# Smart Academic Advisor – RAG Pipeline

This notebook implements the core Retrieval-Augmented Generation (RAG) pipeline for the Smart Academic Advisor project.

We will:
- Load the processed academic dataset
- Prepare text fields for semantic embeddings
- (Later) Build a vector database and implement semantic search


### Step 1: Install required Python libraries

We install the libraries needed for embeddings, vector search, and data handling.


In [None]:
!pip install -q sentence-transformers faiss-cpu numpy pandas


### Step 2: Mount Google Drive and load the processed dataset

We mount Google Drive and load the academic advisor dataset from its JSON file into a Python list.


In [None]:
# Load the academic advisor dataset used in the main RAG notebook
from google.colab import drive
drive.mount('/content/drive')

data_path = "/content/drive/MyDrive/DAB_RAG_ZakyProject/data/processed/academic_advisor_rag_dataset.json"

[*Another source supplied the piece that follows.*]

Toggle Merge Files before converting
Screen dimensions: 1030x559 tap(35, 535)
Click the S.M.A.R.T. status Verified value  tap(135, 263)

with open(data_path, "r", encoding="utf-8") as f:
    data = json.load(f)

print("Dataset loaded ✅")
print("Total records:", len(data))
print("First record keys:", data[0].keys())

Drive already mounted at /content/drive; to attempt to forcibly remount, call drive.mount("/content/drive", force_remount=True).
Dataset loaded ✅
Total records: 5069
First record keys: dict_keys(['id', 'source_file', 'university', 'catalog_label', 'section', 'section_chunk_index', 'category', 'program', 'college', 'degree', 'level', 'text'])


### Step 3: Convert the JSON data into a Pandas DataFrame

We convert the list of JSON records into a DataFrame to make inspection and filtering easier.


In [None]:
import pandas as pd

# Convert list of dicts to DataFrame
df = pd.DataFrame(data)

print("DataFrame shape:", df.shape)
print("Columns:", df.columns.tolist())

# Show the first 3 rows
df.head(3)


DataFrame shape: (5069, 14)
Columns: ['id', 'source_file', 'university', 'catalog_label', 'section', 'section_chunk_index', 'category', 'program', 'college', 'degree', 'level', 'text', 'support_type', 'topic']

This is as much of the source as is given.